Wednesday, November 11, 2020

Nicolas Lietzau Interview - Dreams of the Dying


Photo Content from Nicolas Lietzau

Nicolas Lietzau is a German author best known for his writing for the indie videogame “Enderal – Forgotten Stories,” which grew from insider tip to sleeper hit.

Growing up in both the heart of Munich and a bucolic Bavarian farmhouse, his love for stories began by reading German fairytales in the attic (and getting traumatized by those of Struwwelpeter) and was nurtured by copious amounts of fantasy, horror, and historical fiction.

Many things have shaped his own writing: a turbulent childhood, living in five different countries, and numerous encounters he's been fortunate enough to have with fascinating people from all walks of life. He feels drawn to all things off the beaten path, and do his best to make his work reflect that.

When he's not writing or reading, he make music, travel, longboard, study languages, and try to see and experience as much of the world as he can. Nicolas currently working on the second Enderal novel.

        
  


What was the greatest thing you learned at school?
Ironically, to focus my own passions rather than follow the (outdated) curriculum the government had laid out for me. Not that school was all bad—we had some great teachers and some great courses. But because writing and music are considered fluff subjects in most schools, I always had to pursue my passions in my spare time. In hindsight, that was a blessing in disguise. It taught me self-discipline.

Tell us your latest news.
The eBook for my debut Dreams of the Dying went live last week and made #1 in German Literature on the first day! That was awesome.

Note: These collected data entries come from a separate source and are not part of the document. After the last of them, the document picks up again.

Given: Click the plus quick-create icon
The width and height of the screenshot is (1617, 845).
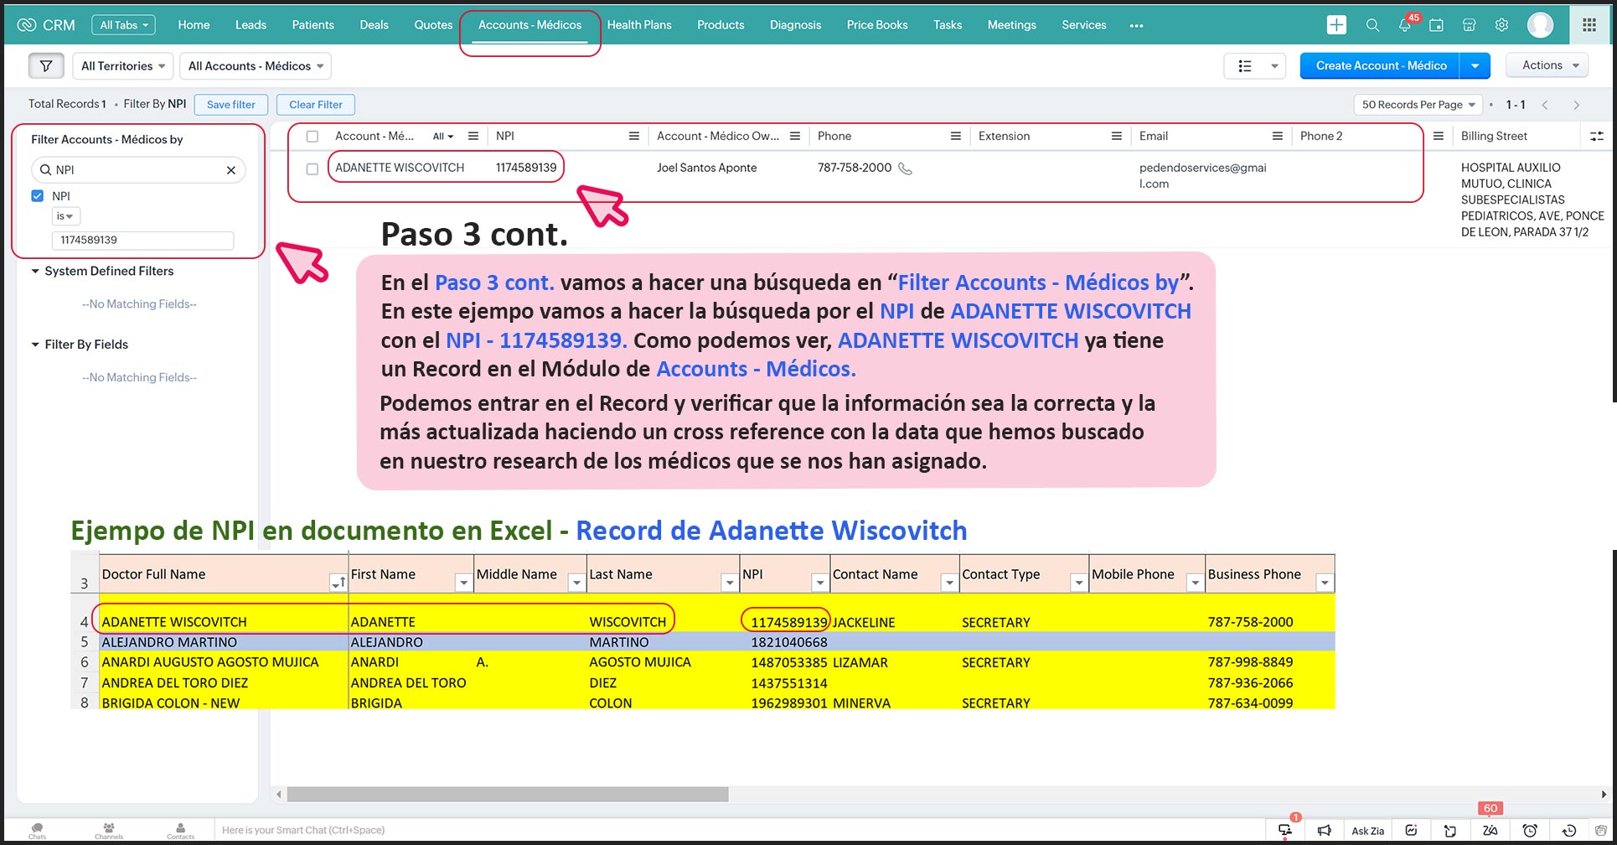Looking at the screenshot, I should pyautogui.click(x=1336, y=25).
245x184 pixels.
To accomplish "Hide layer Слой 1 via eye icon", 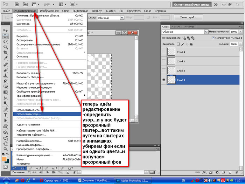I will (163, 80).
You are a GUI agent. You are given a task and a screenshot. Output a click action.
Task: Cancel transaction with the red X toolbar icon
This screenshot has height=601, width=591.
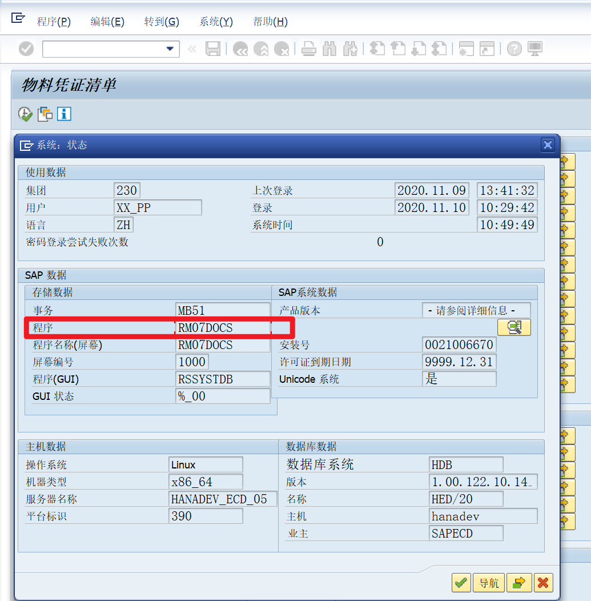tap(282, 49)
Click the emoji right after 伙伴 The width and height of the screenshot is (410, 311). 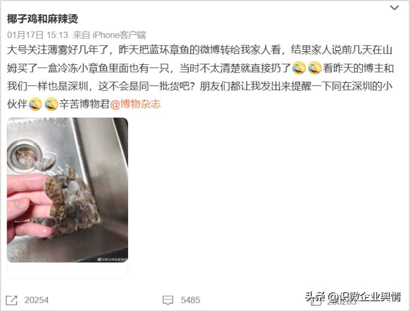coord(35,104)
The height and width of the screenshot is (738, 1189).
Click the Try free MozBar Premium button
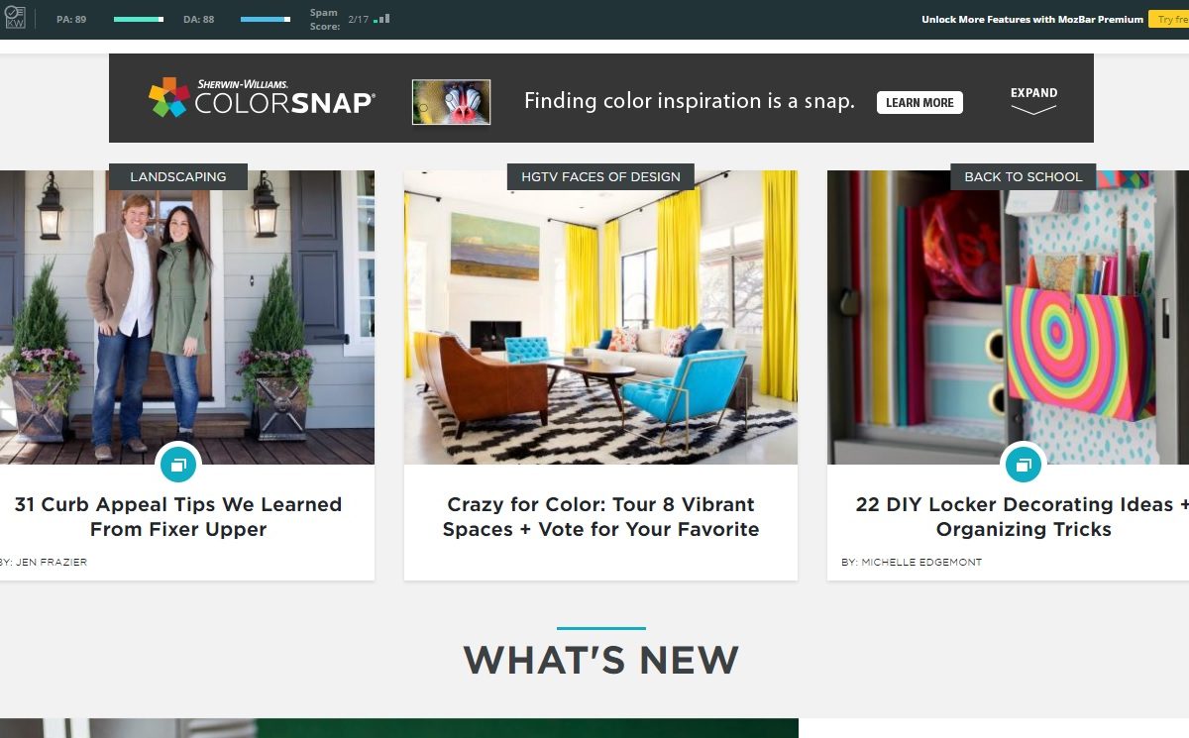[1169, 19]
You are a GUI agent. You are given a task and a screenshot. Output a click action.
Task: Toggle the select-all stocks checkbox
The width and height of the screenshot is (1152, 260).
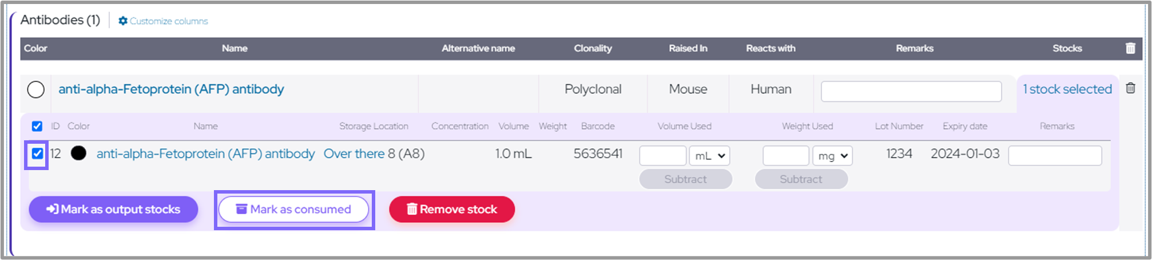click(37, 126)
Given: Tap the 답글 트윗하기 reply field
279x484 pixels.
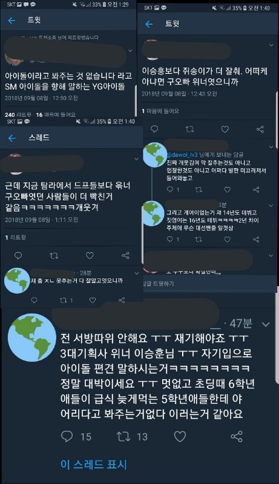Looking at the screenshot, I should 209,284.
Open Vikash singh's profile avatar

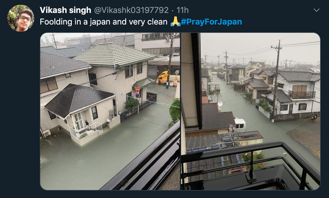[20, 18]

Who or what has influenced your writing, and in what way?
Apart from the art I’ve read, watched, or listened to in my 29 years, some turbulent events during my childhood and a loss of reality I experienced after a drug experience at the age of seventeen left a significant imprint on my life and, subsequently, the things I write about. Ironically, I wasn’t even aware of just how much they impacted my fiction until Enderal players made me aware of the recurring motifs in the story.

Tell us your most rewarding experience since being published.
Considering this is my debut as a novelist, I’ll answer with an experience from my work as a game writer. The most moving one was an email I received from a fan. He suffered from a severe illness that more or less made it impossible for him to lead a normal life, and he told me that the characters and stories in Enderal felt so real to him that he actually felt as real lived experiences to him than just fiction. He ended by saying that this story allowed him to feel things he would have otherwise probably never felt. Needless to say, that moved me beyond words. I have a folder for emails like this and actually look at them whenever the self-doubts come back. Because, let’s be honest, they always do.

What do you hope for readers to be thinking when they read your novel?
First and foremost, I want them to feel what the characters are feeling and forget they are reading a story. After that, perhaps a few of them will leave the story with a few insights and ideas on the novel’s core themes, but that’s all optional.

In your debut novel; DREAMS OF THE DYING, can you tell my Book Nerd community a little about it?
Sure thing. Dreams of the Dying is a blend of mystery, fantasy, and psychological horror set in a tropical archipelago; it’s told through the eyes of two characters, the magnate Jaaros Oonai and the drifting veteran Jespar Dal’Varek, two men who lead very different lives but have a lot more in common than meets the eye.

Jaaros’ and Jespar’s lives intertwine when a strange invitation leads Jespar to the Kilayan Archipelago, where he finds himself in a job as bizarre as it is lucrative: Jaaros, the country’s merchant king, knows a secret that could stop a catastrophe, but he has fallen into an inexplicable coma that leaves doctors clueless. Together with a former priestess and a medium, Jespar has to enter Oonai’s nightmare to figure out what happened to him. Before he knows it, he’s caught in a downward spiral of disturbing dreams, political intrigue, and clashing ideals, where not only the fate of Kilay, but Jespar’s own sanity are soon at stake.

Structurally, Dreams is a paranormal murder mystery in a fantasy world, but it’s ultimately a story about overcoming trauma and repression and how our minds are often our worst enemies.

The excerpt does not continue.